• GIVEN INFORMATION:

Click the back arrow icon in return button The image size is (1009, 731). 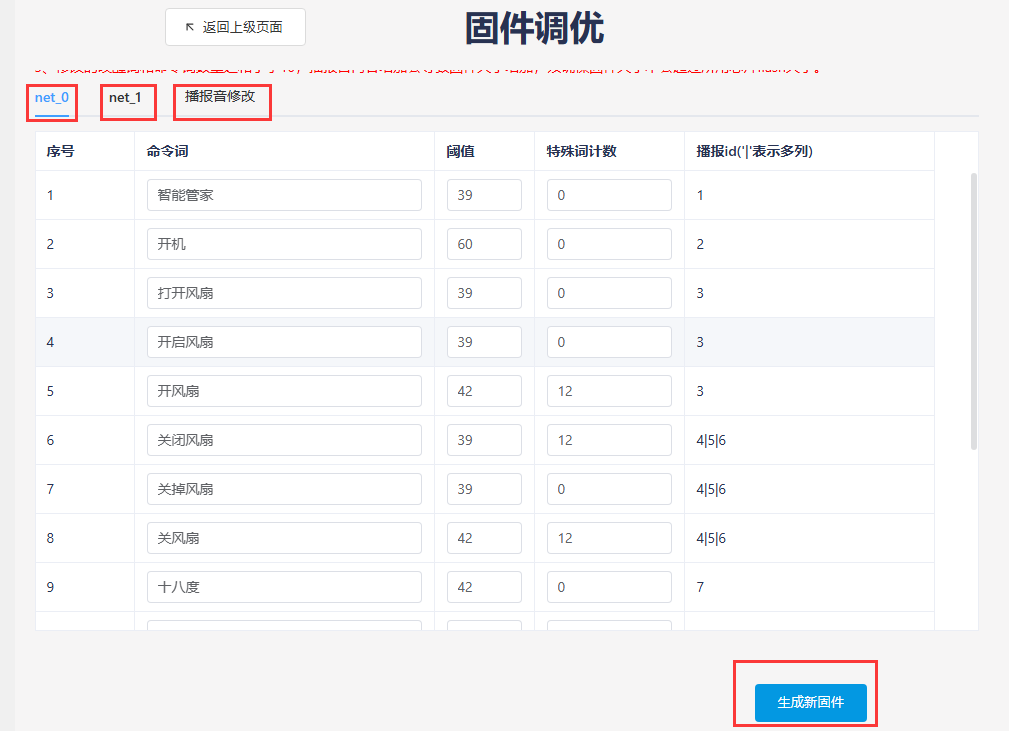pyautogui.click(x=190, y=27)
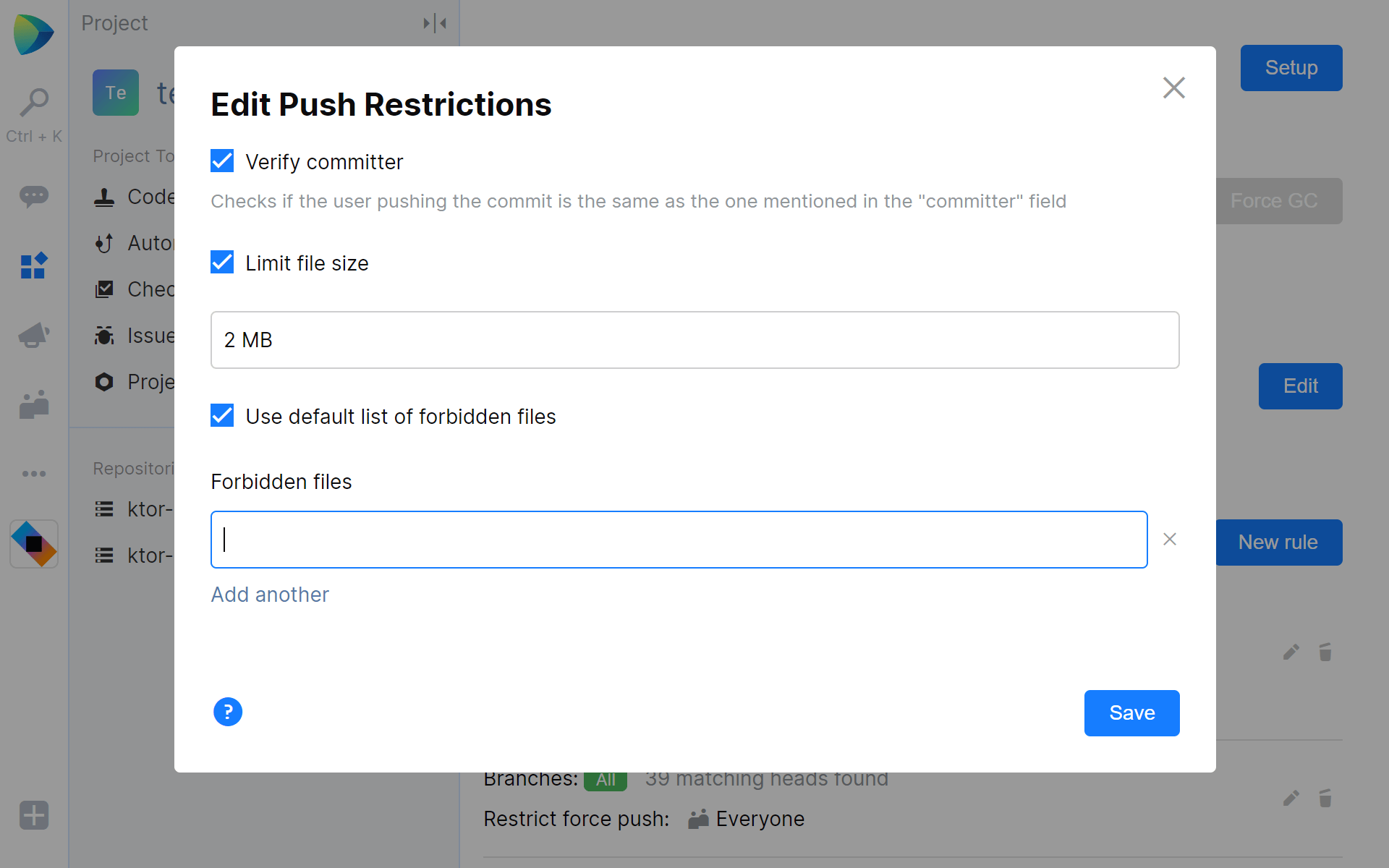
Task: Click the collapse panel toggle arrows
Action: coord(434,23)
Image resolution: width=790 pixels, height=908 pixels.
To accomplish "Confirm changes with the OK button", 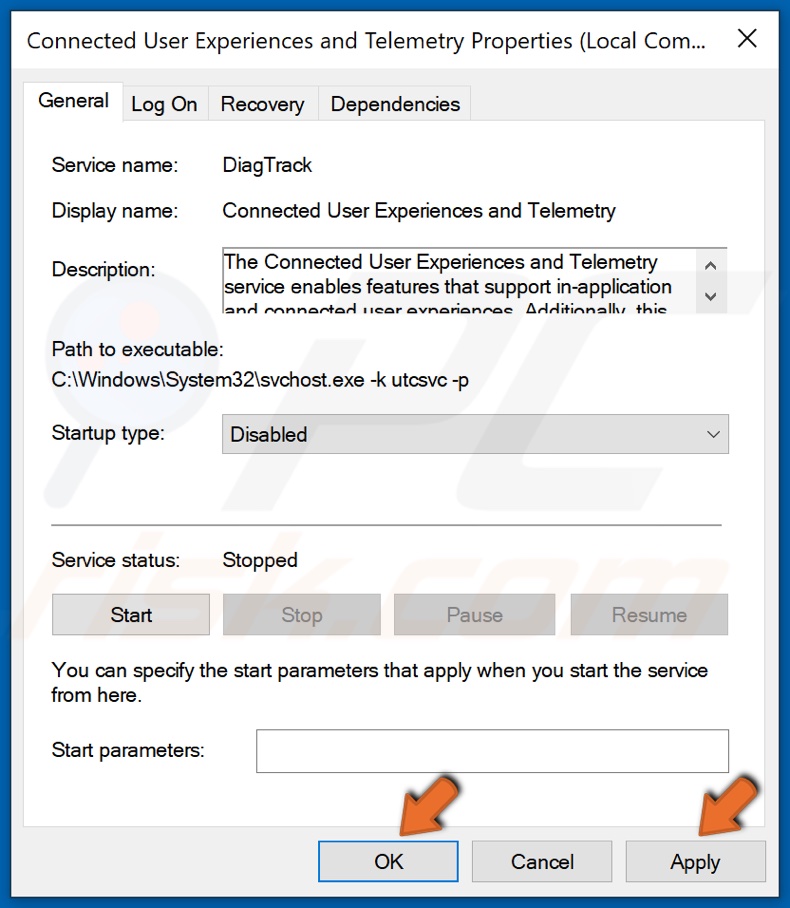I will click(388, 861).
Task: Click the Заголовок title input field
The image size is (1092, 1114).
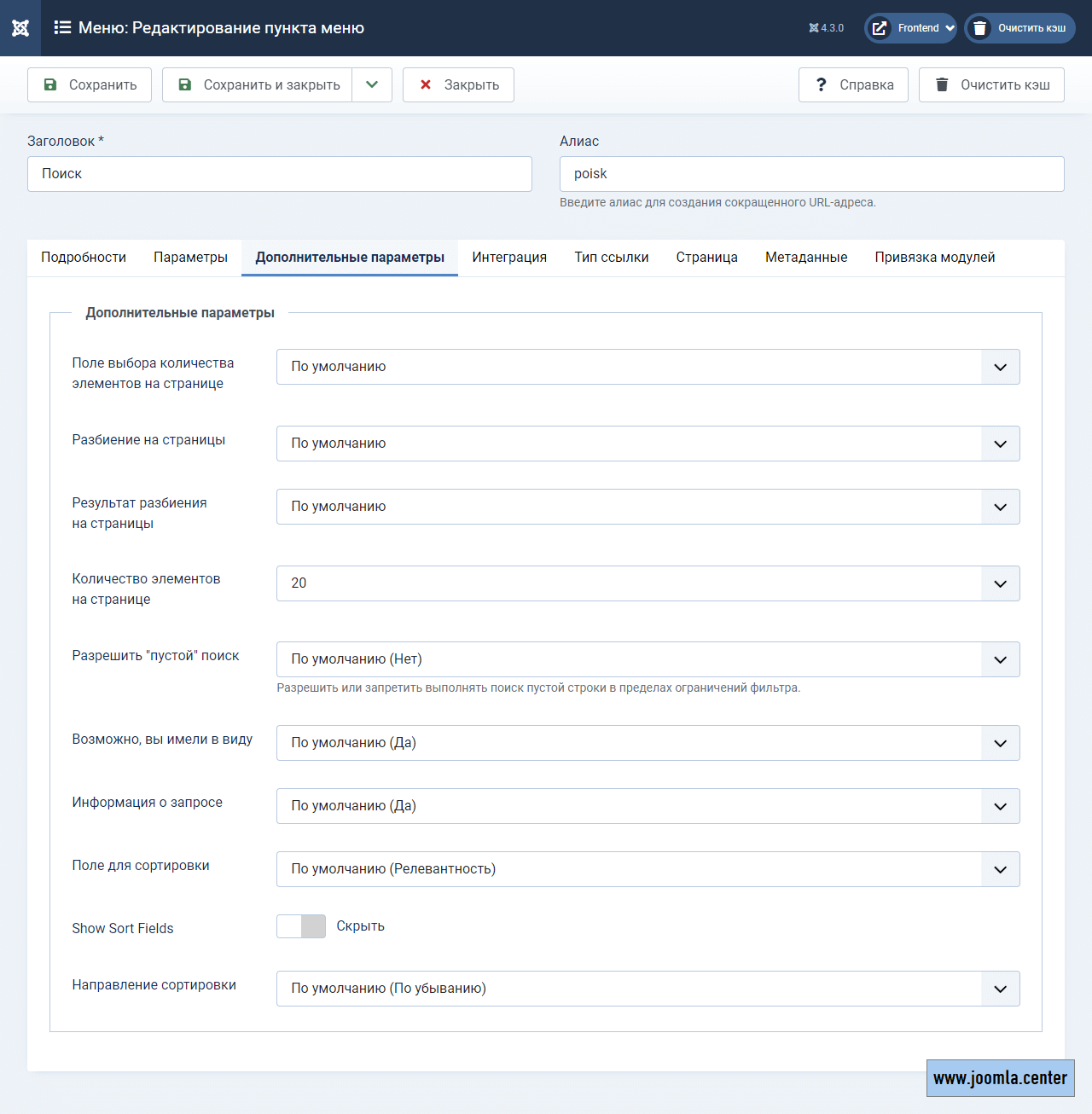Action: [x=280, y=174]
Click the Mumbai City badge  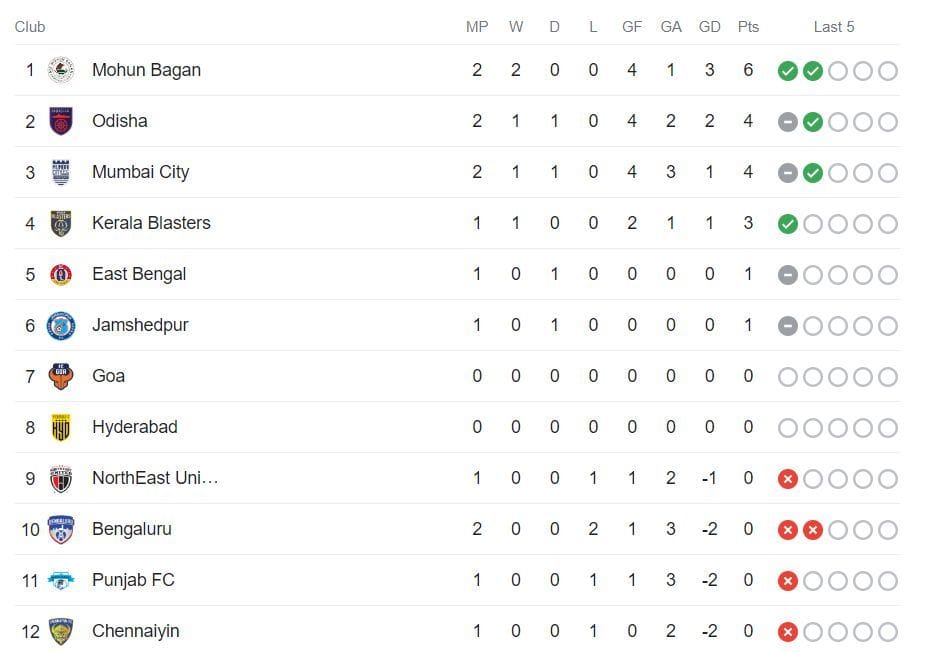point(62,172)
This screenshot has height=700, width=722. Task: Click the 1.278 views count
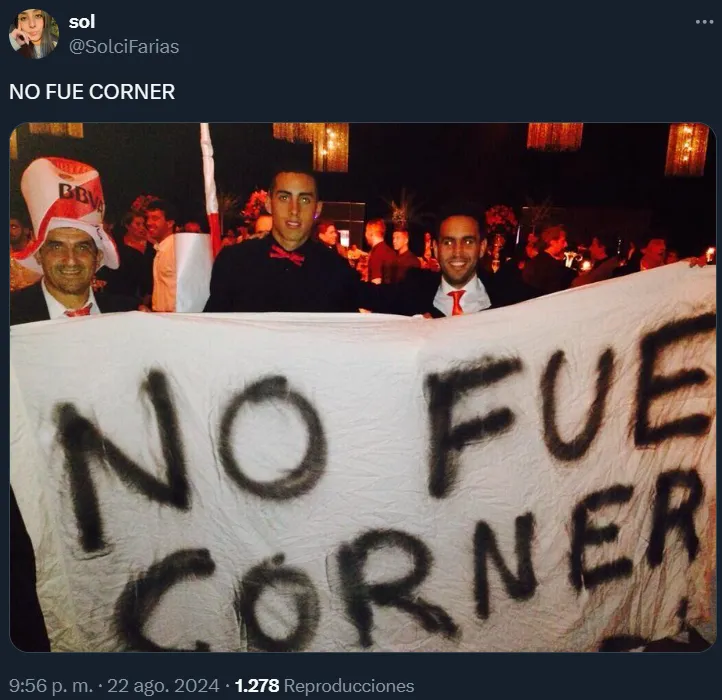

• WORK INSTRUCTION: Please count, in the material above, the lines that hold the word "width", and report only the total.

• THE COMPLETED TASK: 2